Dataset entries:
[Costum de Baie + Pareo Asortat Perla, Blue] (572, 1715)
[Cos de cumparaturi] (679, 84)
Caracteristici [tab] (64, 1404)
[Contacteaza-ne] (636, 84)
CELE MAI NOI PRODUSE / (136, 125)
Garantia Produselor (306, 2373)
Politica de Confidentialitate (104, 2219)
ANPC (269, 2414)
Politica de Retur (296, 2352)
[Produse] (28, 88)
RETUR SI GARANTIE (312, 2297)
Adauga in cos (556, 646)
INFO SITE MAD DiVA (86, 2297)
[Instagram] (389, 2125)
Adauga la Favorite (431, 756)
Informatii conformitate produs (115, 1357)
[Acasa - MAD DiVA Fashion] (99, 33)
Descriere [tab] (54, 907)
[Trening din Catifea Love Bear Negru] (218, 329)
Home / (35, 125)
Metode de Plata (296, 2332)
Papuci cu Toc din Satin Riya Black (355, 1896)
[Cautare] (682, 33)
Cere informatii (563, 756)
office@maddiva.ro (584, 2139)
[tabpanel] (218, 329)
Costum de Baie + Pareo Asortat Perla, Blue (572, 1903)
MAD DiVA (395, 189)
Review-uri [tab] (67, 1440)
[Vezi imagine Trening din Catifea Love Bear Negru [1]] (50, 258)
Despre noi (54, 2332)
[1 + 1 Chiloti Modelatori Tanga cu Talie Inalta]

- **What is being asked**: The required result is an exact repetition of the lines from the one containing "Informatii conformitate produs (115, 1357)" through the last line of the data.

- **Exercise answer**:
Informatii conformitate produs (115, 1357)
[Acasa - MAD DiVA Fashion] (99, 33)
Descriere [tab] (54, 907)
[Trening din Catifea Love Bear Negru] (218, 329)
Home / (35, 125)
Metode de Plata (296, 2332)
Papuci cu Toc din Satin Riya Black (355, 1896)
[Cautare] (682, 33)
Cere informatii (563, 756)
office@maddiva.ro (584, 2139)
[tabpanel] (218, 329)
Costum de Baie + Pareo Asortat Perla, Blue (572, 1903)
MAD DiVA (395, 189)
Review-uri [tab] (67, 1440)
[Vezi imagine Trening din Catifea Love Bear Negru [1]] (50, 258)
Despre noi (54, 2332)
[1 + 1 Chiloti Modelatori Tanga cu Talie Inalta]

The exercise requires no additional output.